Often, the surest way to convey misinformation is to tell the strict truth.
—Pudd’nhead Wilson’s New Calendar.
We were driven over Sir Colin Campbell’s route by a British officer, and when I arrived at the Residency I was so familiar with the road that I could have led a retreat over it myself; but the compass in my head has been out of order from my birth, and so, as soon as I was within the battered Bailie Guard and turned about to review the march and imagine the relieving forces storming their way along it, everything was upside down and wrong end first in a moment, and I was never able to get straightened out again. And now, when I look at the battle-plan, the confusion remains. In me the east was born west, the battle-plans which have the east on the right-hand side are of no use to me.
The Residency ruins are draped with flowering vines, and are impressive and beautiful. They and the grounds are sacred now, and will suffer no neglect nor be profaned by any sordid or commercial use while the British remain masters of India. Within the grounds are buried the dead who gave up their lives there in the long siege.
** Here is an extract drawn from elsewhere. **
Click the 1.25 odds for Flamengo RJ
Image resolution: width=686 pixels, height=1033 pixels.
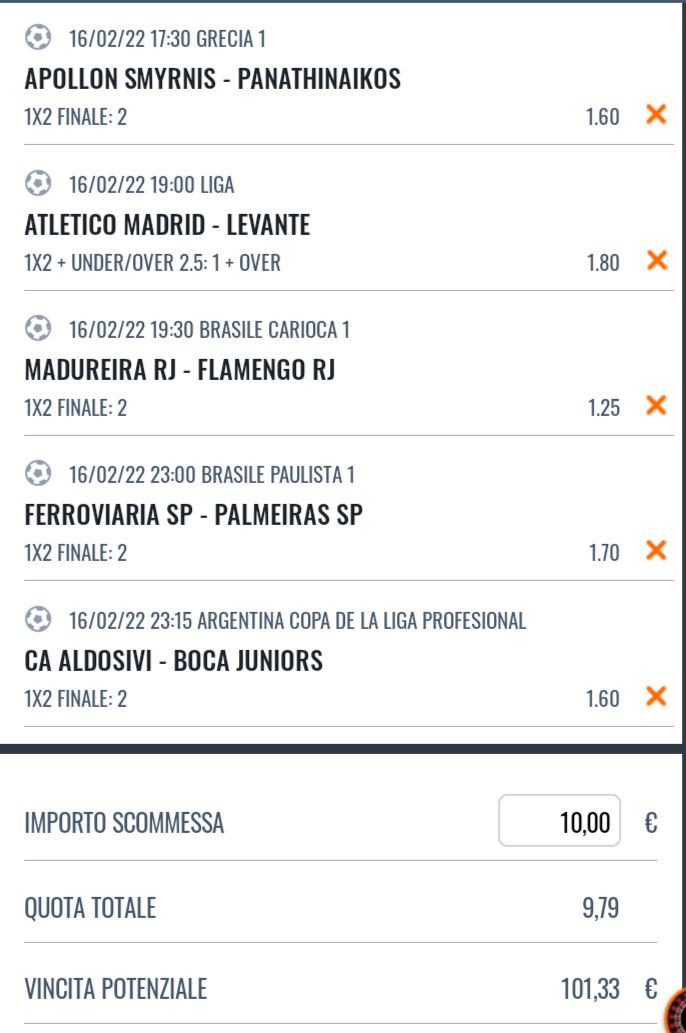(x=604, y=408)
After a fashion, I was able to imagine the fiery storm that raged night and day over the place during so many months, and after a fashion I could imagine the men moving through it, but I could not satisfactorily place the 200 women, and I could do nothing at all with the 250 children. I knew by Lady Inglis’ diary that the children carried on their small affairs very much as if blood and carnage and the crash and thunder of a siege were natural and proper features of nursery life, and I tried to realize it; but when her little Johnny came rushing, all excitement, through the din and smoke, shouting, “Oh, mamma, the white hen has laid an egg!” I saw that I could not do it. Johnny’s place was under the bed. I could imagine him there, because I could imagine myself there; and I think I should not have been interested in a hen that was laying an egg; my interest would have been with the parties that were laying the bombshells. I sat at dinner with one of those children in the Club’s Indian palace, and I knew that all through the siege he was perfecting his teething and learning to talk; and while to me he was the most impressive object in Lucknow after the Residency ruins, I was not able to imagine what his life had been during that tempestuous infancy of his, nor what sort of a curious surprise it must have been to him to be marched suddenly out into a strange dumb world where there wasn’t any noise, and nothing going on. He was only forty-one when I saw him, a strangely youthful link to connect the present with so ancient an episode as the Great Mutiny.
 
 
 
By and by we saw Cawnpore, and the open lot which was the scene of Moore’s memorable defense, and the spot on the shore of the Ganges where the massacre of the betrayed garrison occurred, and the small Indian temple whence the bugle-signal notified the assassins to fall on. This latter was a lonely spot, and silent. The sluggish river drifted by, almost currentless. It was dead low water, narrow channels with vast sandbars between, all the way across the wide bed; and the only living thing in sight was that grotesque and solemn bald-headed bird, the Adjutant, standing on his six-foot stilts, solitary on a distant bar, with his head sunk between his shoulders, thinking; thinking of his prize, I suppose—the dead Hindoo that lay awash at his feet, and whether to eat him alone or invite friends. He and his prey were a proper accent to that mournful place. They were in keeping with it, they emphasized its loneliness and its solemnity.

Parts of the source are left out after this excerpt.